Malgré une volonté affichée, Mme Bratusek patauge quelque peu

Bruxelles, 06/09/2014 (Agence Europe) - Son engagement politique et son expérience de Premier ministre slovène qui a permis d'éviter à son pays, en un court laps de temps entre 2013 et 2014, un sauvetage financier international: c'est peut-être ce qui aura pu sauver la candidature de la slovène Alenka Bratusek au poste de vice-présidente de la Commission et de commissaire à l'Union de l'énergie, à l'heure où la commission 'énergie' du Parlement européen était appelée, dans la soirée du lundi 6 octobre, à confirmer son maintien.

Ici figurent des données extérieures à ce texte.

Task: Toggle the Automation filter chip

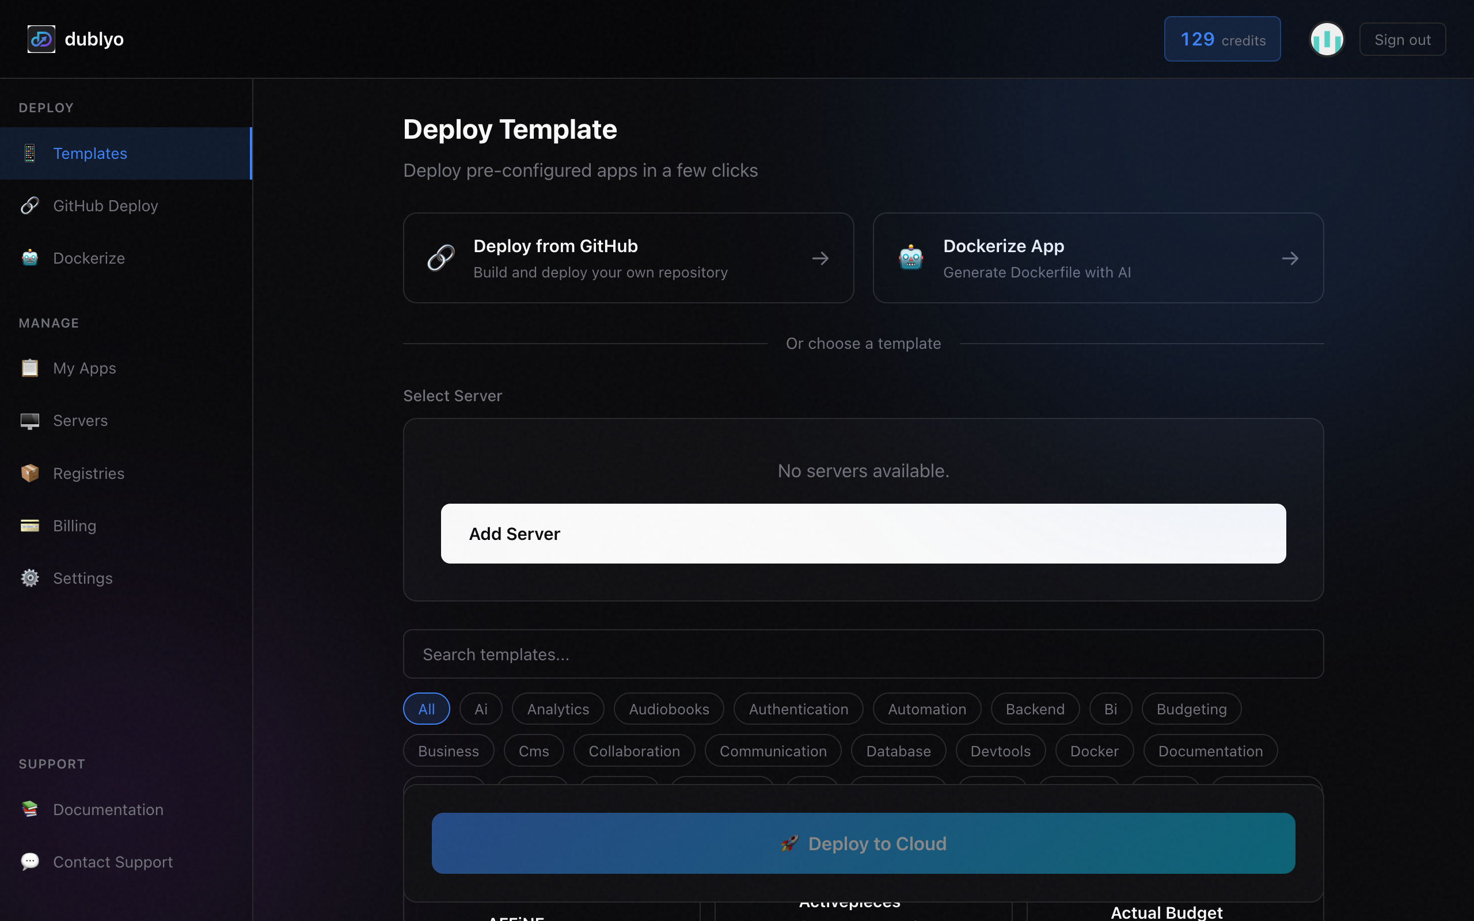Action: 926,708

En effet, au-delà des multiples critiques qu'elle a dû essuyer, tant sur son auto-désignation au poste de commissaire dans la future Commission Juncker alors qu'elle était encore chef du gouvernement slovène, que sur son passé politique jugé « équivoque » par certains, et malgré les gages de bonne volonté qu'elle a donnés trois heures durant pour tenter de prouver son aptitude à piloter une politique énergétique commune encore embryonnaire et faisant face au défi de la crise ukrainienne et de vives tensions avec la Russie, Mme Bratusek a fait montre d'un degré de technicité un peu limité, lors de son audition devant les membres de la commission parlementaire.

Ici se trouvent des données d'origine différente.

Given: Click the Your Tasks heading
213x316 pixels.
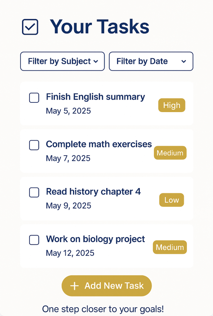Looking at the screenshot, I should click(x=99, y=26).
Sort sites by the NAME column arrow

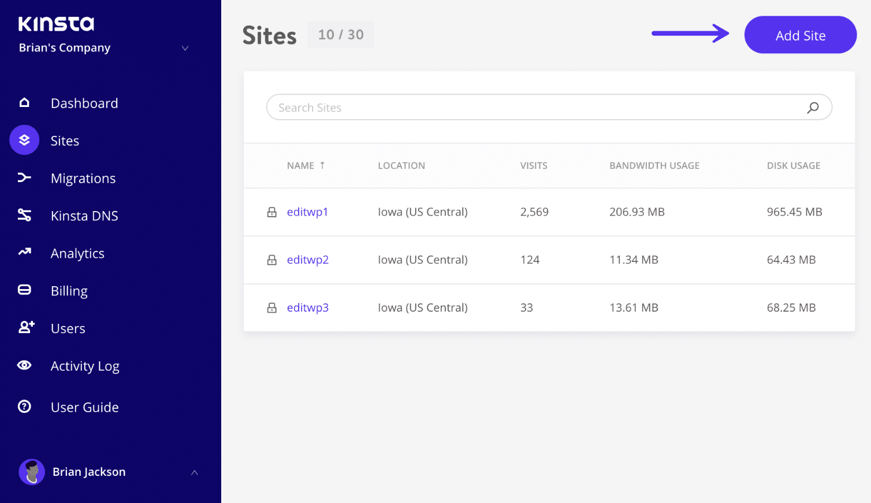(x=322, y=165)
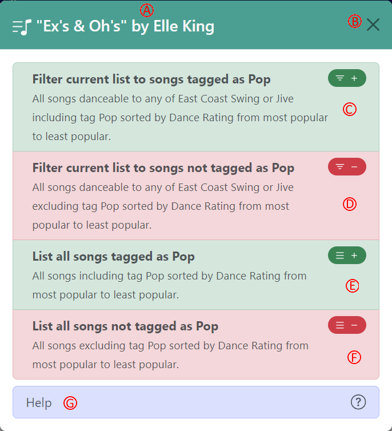Click the green filter-plus badge
The height and width of the screenshot is (431, 392).
(347, 78)
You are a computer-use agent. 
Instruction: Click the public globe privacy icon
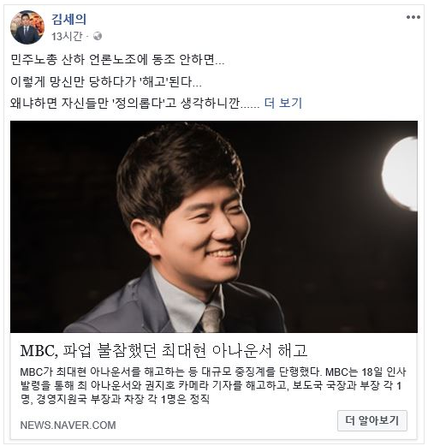point(98,37)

À l'heure du choix, les eurodéputés auront toutefois peut-être pu se montrer cléments, au bon souvenir des auditions laborieuses des prédécesseurs de Mme Bratusek: le Lituanien Andris Piebalgs, en 2004, qui avait d'ailleurs dû remplacer le candidat initial, le Hongrois Lazlo Kovacz, puis l'Allemand Günther Oettinger, en 2009, avaient été très loin de faire l'unanimité.

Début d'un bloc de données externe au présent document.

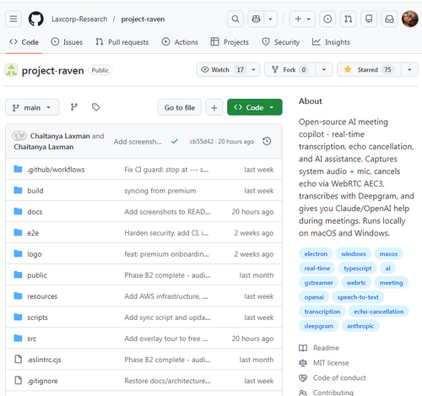
Task: Toggle the Starred button for this repository
Action: [x=369, y=69]
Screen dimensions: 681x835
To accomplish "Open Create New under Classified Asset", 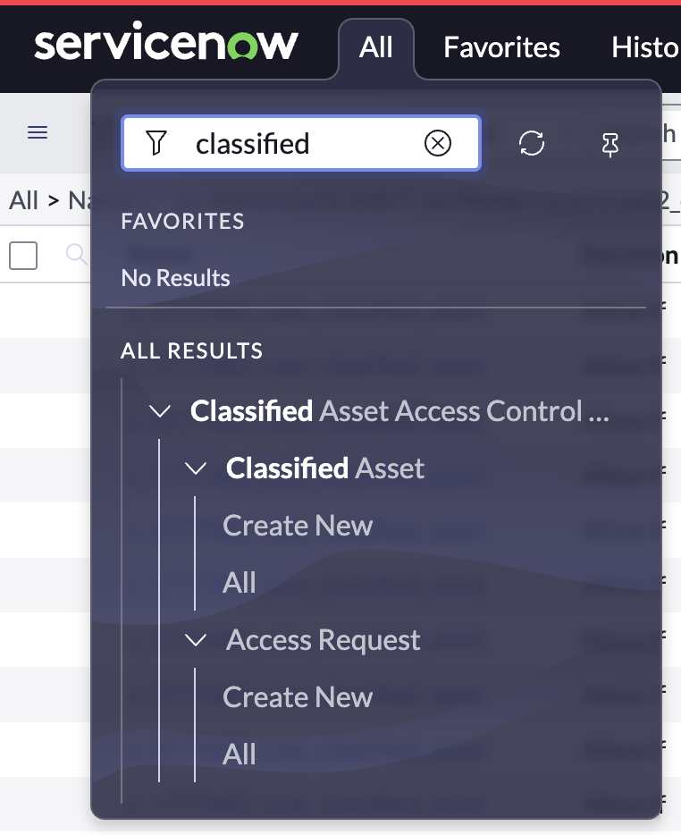I will pos(298,526).
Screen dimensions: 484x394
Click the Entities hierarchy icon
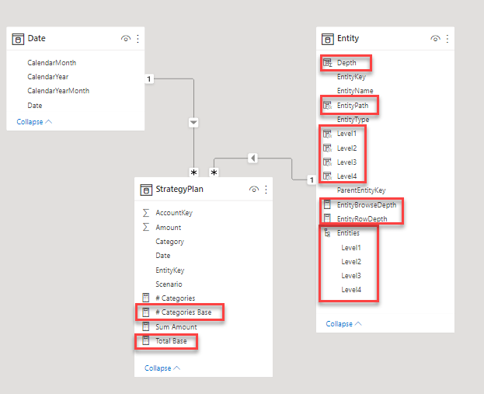pyautogui.click(x=328, y=233)
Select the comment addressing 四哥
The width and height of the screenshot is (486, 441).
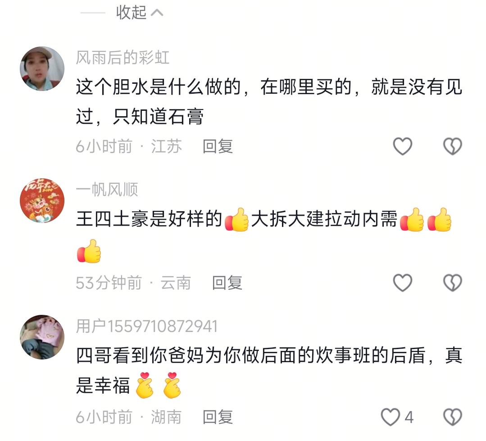click(x=269, y=371)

Lors de sa présentation initiale lundi, Mme Bratusek a d'emblée insisté sur son fait d'armes en tant qu'ancien chef du gouvernement: le fait qu'elle ait « sauvé l'Europe d'un autre problème », en empêchant son pays d'avoir recours à un plan de sauvetage financier international. « J'ai l'habitude de travailler dans des circonstances particulièrement exigeantes », s'est targuée Mme Bratsuek, défendant sa « touche féminine pour apaiser les choses ». À son crédit en matière d'énergie, Mme Bratusek s'est aussi targuée d'avoir contribué à la bonne mise en œuvre du troisième paquet de libéralisation du marché intérieur de l'énergie en Slovénie, à l'heure où les retards de transposition dans nombre d'États membres grèvent les efforts d'intégration du marché intérieur de l'énergie de l'UE.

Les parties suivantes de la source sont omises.